Login accounting is concerned with recording which users are currently logged in to the system, and recording past logins and logouts. This chapter looks at the login accounting files and the library functions used to retrieve and update the information they contain. We also describe the steps that an application providing a login service should perform in order to update these files when a user logs in and out.
UNIX systems maintain two data files containing information about users logging in and out of the system:
The utmp file maintains a record of users currently logged in to the system (as well as certain other information that we describe later). As each user logs in, a record is written to the utmp file. One of the fields in this record, ut_user, records the login name of the user. This record is later erased on logout. Programs such as who(1) use the information in the utmp file to display a list of currently logged-in users.

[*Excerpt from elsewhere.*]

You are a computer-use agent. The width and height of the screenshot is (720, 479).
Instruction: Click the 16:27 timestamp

The wtmp file is an audit trail of all user logins and logouts (as well as certain other information that we describe later). On each login, a record containing the same information as is written to the utmp file is appended to the wtmp file. On logout, a further record is appended to the file. This record contains the same information, except that the ut_user field is zeroed out. The last(1) command can be used to display and filter the contents of the wtmp file.

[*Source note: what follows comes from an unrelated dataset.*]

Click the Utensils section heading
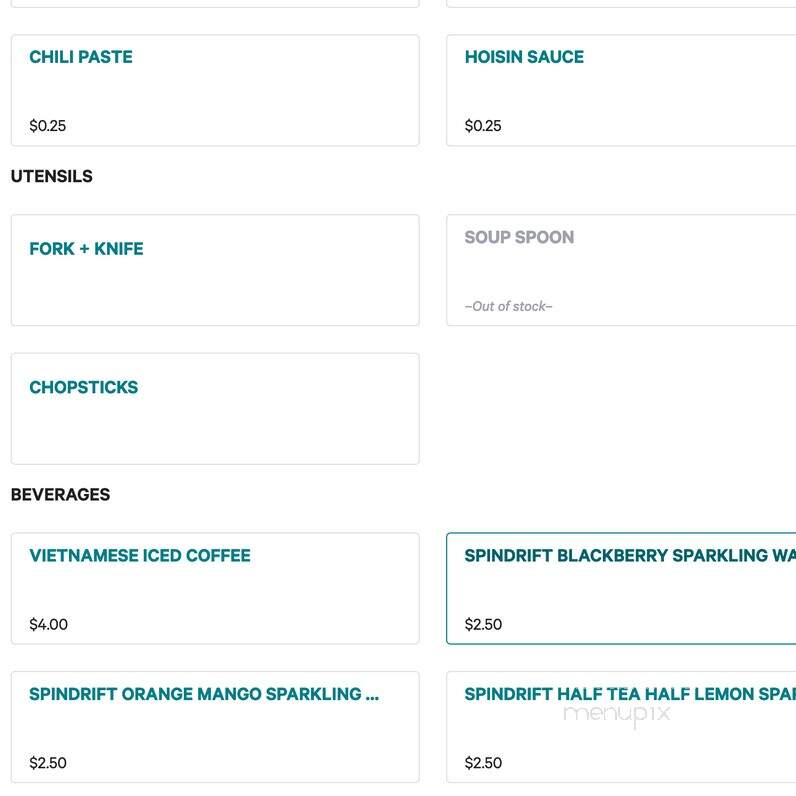Viewport: 796px width, 796px height. pos(52,176)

On Linux, the utmp file resides at /var/run/utmp, and the wtmp file resides at /var/log/wtmp. In general, applications don’t need to know about these pathnames, since they are compiled into glibc. Programs that do need to refer to the locations of these files should use the _PATH_UTMP and _PATH_WTMP pathname constants, defined in <paths.h> (and <utmpx.h>), rather than explicitly coding pathnames into the program.
SUSv3 doesn’t standardize any symbolic names for the pathnames of the utmp and wtmp files. The names _PATH_UTMP and _PATH_WTMP are used on Linux and the BSDs. Many other UNIX implementations instead define the constants UTMP_FILE and WTMP_FILE for these pathnames. Linux also defines these names in <utmp.h>, but doesn’t define them in <utmpx.h> or <paths.h>.